- [Tasks to perform]:
[1] List every person mentioned by name in the article about the Showell Elementary class's beach cleanup book.
[2] From the article about the Showell Elementary class's beach cleanup book, copy the passage between "Camden Pradon was" and "kept him going.", inclusive.
[3] Continue the article about the Showell Elementary class's beach cleanup book from its last sentence.
Segment Start: Extract to read
BERLIN, Md. -- A book written and illustrated by a second grade class at Showell Elementary School is getting published. Keep Our Beaches Clean! What if Everybody Did That? serves as both the title and message of the book. 

In 2020, Mackenzie Keyser's classroom looked very different than it did in 2023. Not because she has added some new wall decorations or moved desks around, but because it was smack dab in the middle of the COVID-19 pandemic. 

Students were at home, in the middle of their biography unit and learning everything through a computer screen. Even in 2021, once her kids were back in the classroom learning at a distance, Keyser was searching for ways to keep them engaged. 

One Instagram direct message later to professional surfer Kelly Slater and Keyser found her answer in the form of a two hour Zoom call. During that call, students asked Slater questions, Slater showed them around his Hawaii home, played the ukulele and told an inspiring story. 

"He was on a surf trip in Indonesia and every time he paddled he would get a handful of trash," said Keyser. "This was something that really stuck out to me and the students because we live here, at the ocean and when we swim we aren't getting handfuls of trash." 

Feeling motivated, Keyser's class adopted a beach on 15th street in Ocean City. 

"The kids were going on their own after school and on the weekends to clean the beach," said Keyser. "We'd enter the trash they found into a database and they were just getting a lot from doing this project." 

Camden Pradon was a student in Keyser's second grade class and is a co-author of Keep Our Beaches Clean! What if Everybody Did That? Pradon acknowledged while carrying around bags of trash was not necessarily fun, knowing the impact of what he was doing kept him going. 

"It was very motivating because I really wanted to quit like 20 million times, but I kept thinking the turtles are going to be safe and the stingrays and all those animals are going to be in a better place," said Pradon.
Segment End: Extract to read
Segment Start: Supplied data
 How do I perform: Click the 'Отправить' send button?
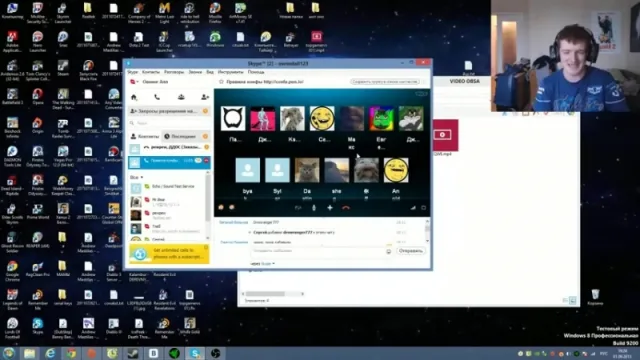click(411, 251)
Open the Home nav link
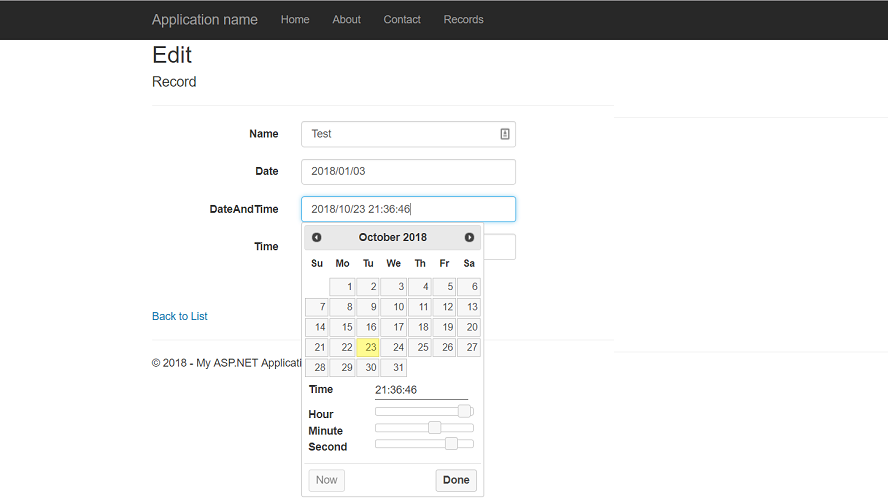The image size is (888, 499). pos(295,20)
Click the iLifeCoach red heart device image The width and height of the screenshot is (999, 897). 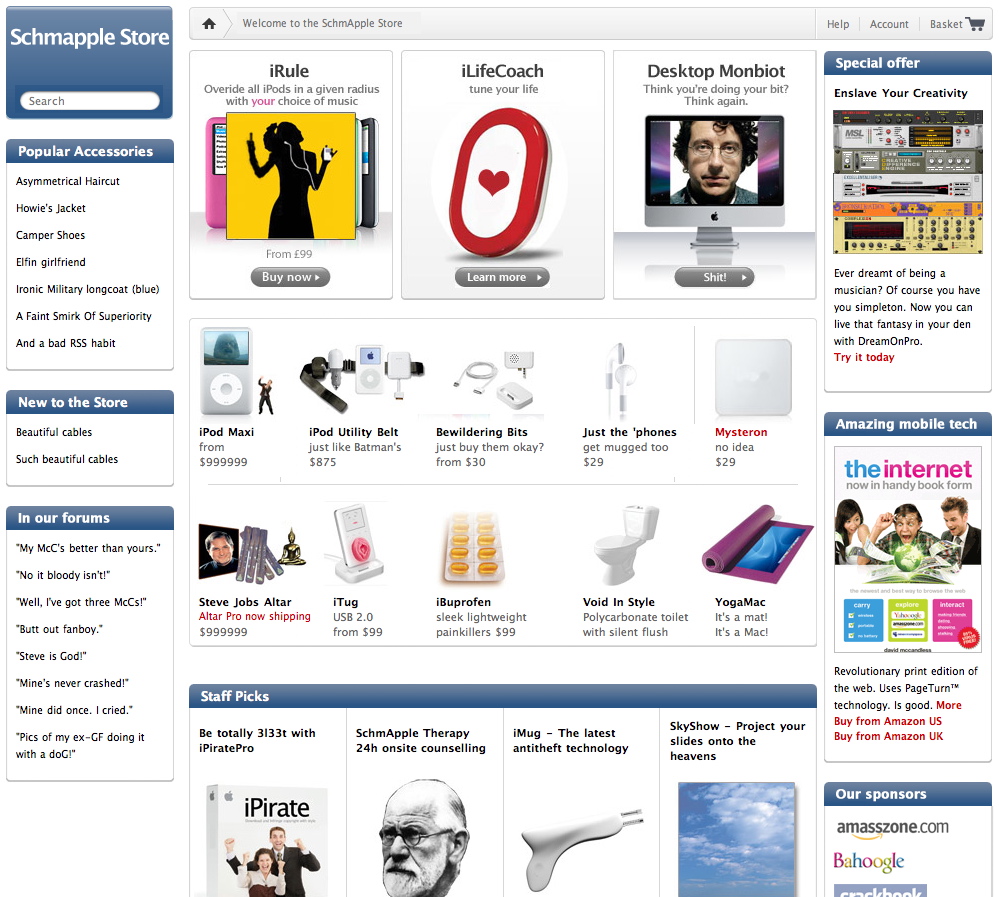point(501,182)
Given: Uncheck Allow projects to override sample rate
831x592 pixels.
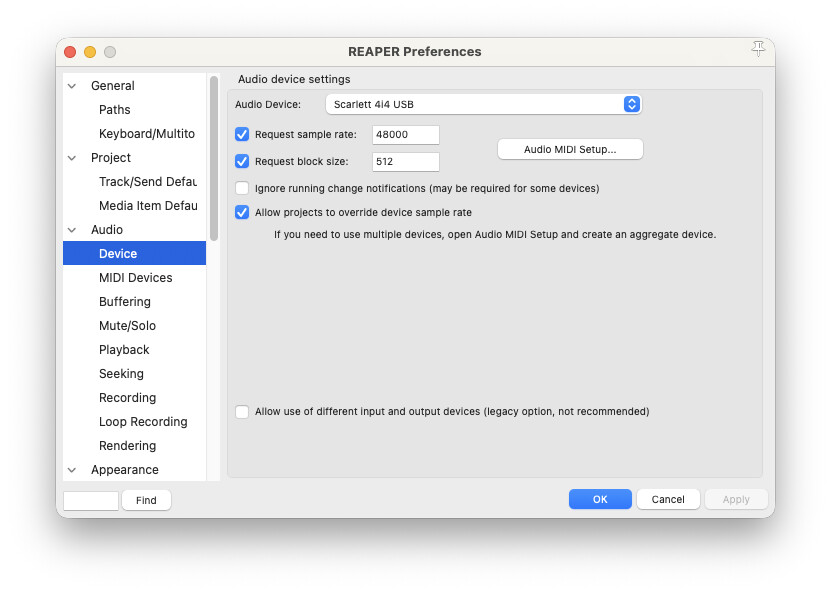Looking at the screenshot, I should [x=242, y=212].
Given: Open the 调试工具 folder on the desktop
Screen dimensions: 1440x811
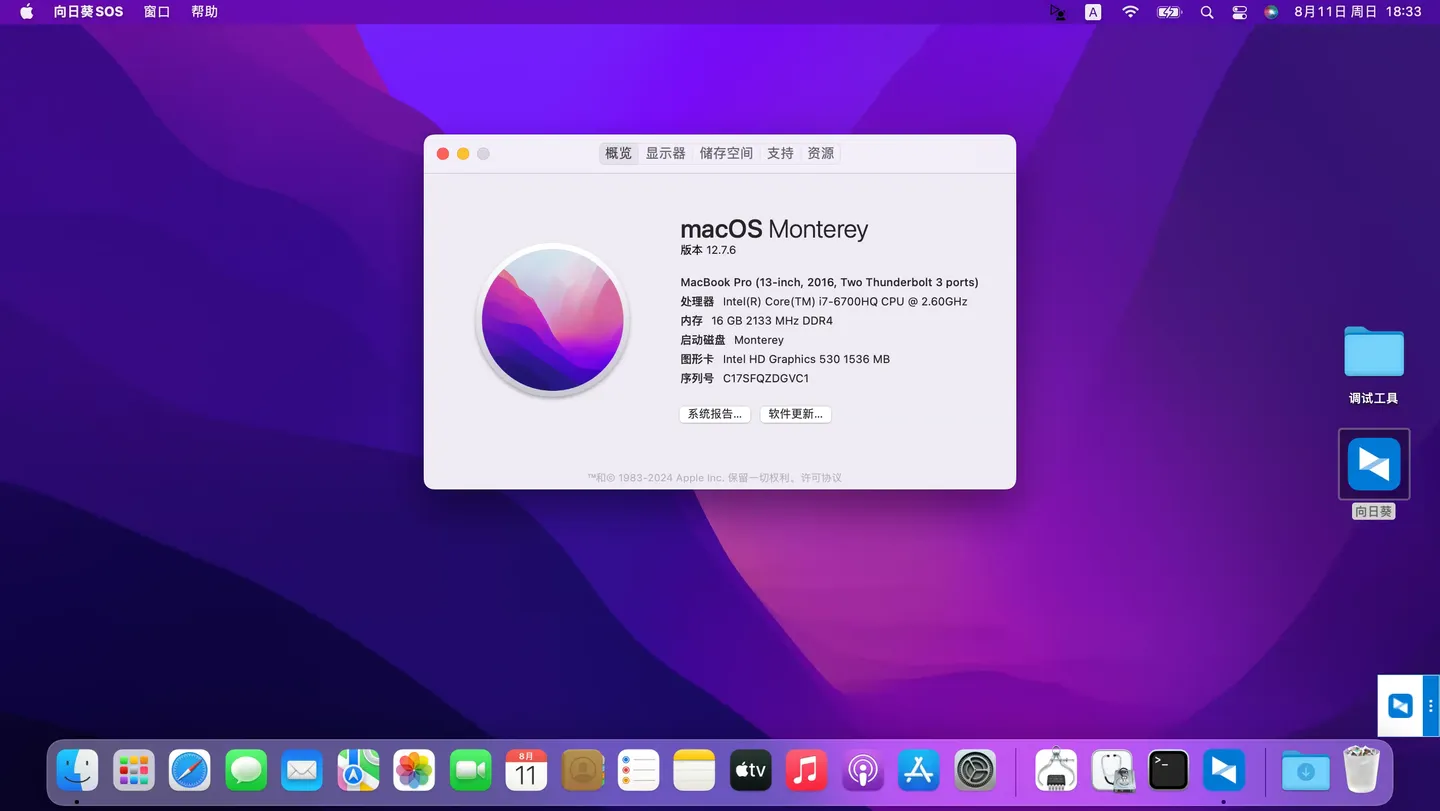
Segment End: Supplied data
- [Your responses]:
[1] Mackenzie Keyser, Kelly Slater, Camden Pradon

[2]
Camden Pradon was a student in Keyser's second grade class and is a co-author of Keep Our Beaches Clean! What if Everybody Did That? Pradon acknowledged while carrying around bags of trash was not necessarily fun, knowing the impact of what he was doing kept him going.

[3]
A few months after beginning their cleanup project, Keyser reached back out to Slater to let him know just how much of a positive impact he left on her students. 

Keyser said Slater was amazed and asked to Zoom with her class again, but this time he had a proposition: The students can write a book to describe their experience cleaning up the beaches.

"So we did that, we wrote a class book and the kids did everything, they did illustrations they helped with the ideas and the messages," said Keyser. 

The message of the book is something only one of the authors, Claire Parker, a now fourth-grader at Showell, can truly describe. 

"If everybody kept the beach clean then we would have a really clean world but if everybody kept littering the world would be very trashy and have a lot of trash everywhere," said Parker.

Almost three years later and the book is getting published by Di Angelo Publications. It's something Keyser and her students weren't really expecting, but are thrilled about. 

"It's really exciting getting to know that it's going around the world to teach other kids about trying to clean up the beaches and just keeping our environment clean," said Parker. 

Cody Payne, another co-author said it was the experience and getting to talk with an 11-time World Champion surfer that sticks out to him. 

"Just like to have fun with the kids in our class, write it and then just to get on Zoom with Kelly Slater and meet him," said Payne. 

The hope is the book will make its way around the world to motivate students to keep our oceans and beaches litter free. 

Keep Our Beaches Clean! What if Everybody Did That? will be available for preorder in September and will be in bookstores across the United States by March of 2024. 

All proceeds will go to the Kelly Slater Foundation. The foundations mission is to raise awareness about our oceans and the affects we can have on our environment. 

"I feel like I owe it all to Kelly Slater because he did this, he inspired me he inspired my class and he took the time for us and he's making a big change," said Keyser.